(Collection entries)
○ ○ ○ ○

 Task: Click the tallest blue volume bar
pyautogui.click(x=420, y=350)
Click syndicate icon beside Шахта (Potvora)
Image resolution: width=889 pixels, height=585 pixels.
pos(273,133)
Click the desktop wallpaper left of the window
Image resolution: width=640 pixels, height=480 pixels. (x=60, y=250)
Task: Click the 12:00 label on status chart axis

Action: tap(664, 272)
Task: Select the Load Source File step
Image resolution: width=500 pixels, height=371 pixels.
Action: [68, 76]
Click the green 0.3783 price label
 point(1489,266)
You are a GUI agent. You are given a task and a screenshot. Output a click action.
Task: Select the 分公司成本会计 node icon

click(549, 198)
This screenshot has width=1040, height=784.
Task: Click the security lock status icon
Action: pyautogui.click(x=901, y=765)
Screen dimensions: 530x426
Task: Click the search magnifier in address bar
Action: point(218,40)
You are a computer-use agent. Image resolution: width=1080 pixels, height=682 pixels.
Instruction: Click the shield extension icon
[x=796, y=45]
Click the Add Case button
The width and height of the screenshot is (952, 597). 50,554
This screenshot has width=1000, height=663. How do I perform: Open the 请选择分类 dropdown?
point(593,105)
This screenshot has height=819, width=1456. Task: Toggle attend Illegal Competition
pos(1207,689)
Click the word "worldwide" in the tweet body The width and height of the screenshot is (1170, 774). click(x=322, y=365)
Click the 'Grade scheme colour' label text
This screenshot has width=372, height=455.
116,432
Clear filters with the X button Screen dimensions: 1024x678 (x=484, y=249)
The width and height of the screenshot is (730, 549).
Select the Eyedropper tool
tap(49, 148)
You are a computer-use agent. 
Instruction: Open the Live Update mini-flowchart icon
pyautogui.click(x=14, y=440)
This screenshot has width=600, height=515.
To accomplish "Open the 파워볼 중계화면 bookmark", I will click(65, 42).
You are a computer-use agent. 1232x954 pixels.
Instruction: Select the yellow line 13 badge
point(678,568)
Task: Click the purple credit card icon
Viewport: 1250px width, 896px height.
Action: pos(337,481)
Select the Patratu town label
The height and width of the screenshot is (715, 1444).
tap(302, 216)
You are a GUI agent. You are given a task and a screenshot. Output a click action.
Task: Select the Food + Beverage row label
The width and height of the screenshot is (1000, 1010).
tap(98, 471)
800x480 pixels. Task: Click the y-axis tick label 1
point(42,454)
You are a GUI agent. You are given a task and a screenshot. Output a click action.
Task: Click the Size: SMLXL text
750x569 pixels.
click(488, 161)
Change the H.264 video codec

○ ○ ○ ○

** Work task **
A verbatim transcription is needed of the lines above, starting at the line with "Click the Add Case button" and ending at the line with "This screenshot has width=600, height=515.", both included, and of nothing else.

** Task output **
Click the Add Case button
The width and height of the screenshot is (952, 597). 50,554
This screenshot has width=1000, height=663. How do I perform: Open the 请选择分类 dropdown?
point(593,105)
This screenshot has height=819, width=1456. Task: Toggle attend Illegal Competition
pos(1207,689)
Click the word "worldwide" in the tweet body The width and height of the screenshot is (1170, 774). click(x=322, y=365)
Click the 'Grade scheme colour' label text
This screenshot has width=372, height=455.
116,432
Clear filters with the X button Screen dimensions: 1024x678 (x=484, y=249)
The width and height of the screenshot is (730, 549).
Select the Eyedropper tool
tap(49, 148)
You are a computer-use agent. 
Instruction: Open the Live Update mini-flowchart icon
pyautogui.click(x=14, y=440)
This screenshot has width=600, height=515.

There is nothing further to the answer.